Le cultivateur d’ail.
Cette exposition intitulée « Le temps devant » donne à voir une dizaine de photographies disant une relation spéciale avec le temps qui passe dans la campagne. Elle est l’expression d’un anachronisme, ou la survivance d’une utopie saisie par la caméra de l’artiste français Frédéric Nauczyciel, entre Paris (où il est né) et Baltimore (USA). Son évocation de la vie rurale au XXIe siècle est axée sur les tensions paradoxales entre tradition et modernité, tensions qui génèrent le mouvement du temps d’avant et le temps que l’on a devant soi. Ainsi, les photographies qu’il présente révèlent ce quelque chose entre la réalité biographique et la fiction.
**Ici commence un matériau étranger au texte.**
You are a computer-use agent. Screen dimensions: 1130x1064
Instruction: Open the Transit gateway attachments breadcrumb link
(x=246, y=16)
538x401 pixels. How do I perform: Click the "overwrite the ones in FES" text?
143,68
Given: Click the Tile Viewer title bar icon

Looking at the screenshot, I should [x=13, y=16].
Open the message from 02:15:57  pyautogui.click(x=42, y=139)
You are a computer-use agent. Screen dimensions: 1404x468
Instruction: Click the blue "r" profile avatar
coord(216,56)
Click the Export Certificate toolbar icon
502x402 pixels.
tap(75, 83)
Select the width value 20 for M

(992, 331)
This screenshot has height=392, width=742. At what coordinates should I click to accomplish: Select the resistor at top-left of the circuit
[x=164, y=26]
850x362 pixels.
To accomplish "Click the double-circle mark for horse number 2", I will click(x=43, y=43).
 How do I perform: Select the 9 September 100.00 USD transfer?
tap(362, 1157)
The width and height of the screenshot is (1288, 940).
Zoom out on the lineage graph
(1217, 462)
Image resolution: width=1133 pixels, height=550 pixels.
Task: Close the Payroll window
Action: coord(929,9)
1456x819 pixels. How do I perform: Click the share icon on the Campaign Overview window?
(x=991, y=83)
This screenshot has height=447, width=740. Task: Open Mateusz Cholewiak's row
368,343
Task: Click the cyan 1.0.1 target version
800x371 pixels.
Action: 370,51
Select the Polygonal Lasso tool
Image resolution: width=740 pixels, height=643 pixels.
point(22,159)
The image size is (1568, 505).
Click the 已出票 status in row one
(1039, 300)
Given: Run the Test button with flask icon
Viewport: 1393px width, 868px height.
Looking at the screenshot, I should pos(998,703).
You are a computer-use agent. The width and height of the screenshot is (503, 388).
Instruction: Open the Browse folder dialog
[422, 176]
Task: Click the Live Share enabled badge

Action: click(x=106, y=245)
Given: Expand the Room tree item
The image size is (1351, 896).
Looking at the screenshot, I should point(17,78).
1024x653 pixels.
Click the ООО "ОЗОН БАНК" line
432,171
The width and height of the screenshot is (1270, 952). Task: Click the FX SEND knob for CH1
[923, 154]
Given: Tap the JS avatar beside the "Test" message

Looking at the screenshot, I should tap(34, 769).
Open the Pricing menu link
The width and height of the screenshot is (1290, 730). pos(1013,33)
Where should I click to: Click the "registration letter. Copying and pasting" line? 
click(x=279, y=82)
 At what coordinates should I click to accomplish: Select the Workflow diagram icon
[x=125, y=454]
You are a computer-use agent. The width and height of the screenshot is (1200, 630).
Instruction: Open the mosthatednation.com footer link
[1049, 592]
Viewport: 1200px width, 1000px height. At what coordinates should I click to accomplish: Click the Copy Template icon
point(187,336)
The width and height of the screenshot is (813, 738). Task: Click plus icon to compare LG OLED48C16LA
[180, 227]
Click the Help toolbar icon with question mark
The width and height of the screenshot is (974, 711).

En quelque sorte, un album-documentaire qui va bien plus loin qu’une imagerie d’Épinal. On ne peut localiser les personnages captés qui semblent immergés dans un temps indéterminé. Sa caméra a prospecté certains moments du cycle de la vie : du tout jeune homme à la toute vieille femme, en passant par une femme médecin, un éleveur de veaux, un cultivateur d’ail, une vieille fermière, un prêtre franciscain, une religieuse âgée, un jeune homme bâtissant une maison en terre, une femme dans un haras. Cette galerie de portraits, réalisés, en fait, dans le Sud-Ouest français entre 2009 et 2010, est le résultat d’une expérience vécue par leur auteur et qu’il relate ainsi :
Une belle percée de la France profonde
« J’ai eu des conversations sur la spiritualité, la féminité et le communautarisme avec des gens qui avaient opté pour l’existence rurale. Ajoutés à cela, ma lecture des œuvres de John Berger (romancier anglais), le premier anniversaire du décès d’Yves Saint Laurent, mon histoire – celle d’un enfant des années 70 – et ma connaissance, par le biais de l’histoire de l’art, des visions de notre culture occidentale collective. » De cette mouture est née l’inspiration de promener sa caméra loin de l’urbanité.
Et, selon la curatrice de l’exposition Amy Cavanaugh Royce, « Le temps devant » mène vers un lieu de l’histoire, alors qu’elle trace, simultanément, une connexion familière avec la vie moderne. Cela pousse les visiteurs à revoir leur vie, à la lumière des différents modes de vie de l’environnement rural auquel ils se sont récemment ouverts, notamment en s’assurant une consommation de produits organiques.
À noter que ces portraits ont été commandités à l’artiste par le centre d’art de Lecoutre, une petite ville située dans le Gers qui tenait ainsi à faire ressortir la présence de la France profonde dans la géographie de l’Hexagone. Et le travail de la caméra de Frédéric Nauczyciel lui a fait faire une belle percée, jusqu’à l’autre coté de l’Atlantique.